Get a great cracker. The Master Cracker is very good I know from word of anyone. I have a Mr. Hickory.

Grow these for certain:

Grainger shagbark (best hickory in the world.)
Porter shagbark
“Grimo Keystone” / “Grimo-5” which is what is sold as Keystone shellbark from Grimo Nursery. It’s not a shellbark and the nut is fantastic I’ve been told. It’s leaves are in 5’s with the 7’s barely showing-up (7’s are shellbark hickory) (5’s are shagbark hickory)

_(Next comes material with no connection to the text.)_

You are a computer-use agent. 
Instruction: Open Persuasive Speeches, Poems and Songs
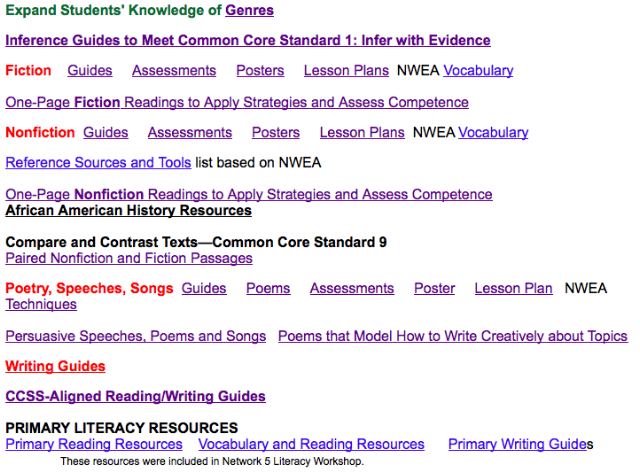(x=136, y=336)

too bad shellbark’s aren’t hardy.

T-92 hican
Clarksville hican
Marquardt hican (I sent wood to Perfect Circle Farm. He has everything I’ve mentioned. Ask him if there any shellbarks for you, also.) The great shellbarks are: Longnecker, Keystone, Henry, & Selbhers.

I’m going into business in Fall of 2021, also (no name yet.) Check with Buzz though at Perfect Circle Farm for anything for you to get going as soon as you could, or anywhere else.

Pecan is going to be totally hardy for you from any northern source as a rootstock or as a seedling. For your ground you must have them on pecan. The only other rootstock used is shellbark hickory which some say is zone 5 and others say is zone 4. To my knowledge they’re zone 5.

‘Marquardt’ I have the original that can be sourced from the specimen residing at Carl Weschke’s property in St. Paul, Minnesota. Carl Weschke is a well-known United States, nut-grower.

Those hicans taste better than any pecan or hickory you’ll ever eat. T-92 I haven’t tried and is #1 according to anyone. I’ve tried the other two and their kernels are golden in color and flavor is sweeter than anything you’ve ever tasted in a nut.

I hear from Buzz that ‘Broadview’ Persian/English walnut is hardy as nails in his zone 3b. See what he says for a pollinator. You don’t need one but you’d be much better off to have one for production.

You should have A LOT of GRAINGER shagbarks.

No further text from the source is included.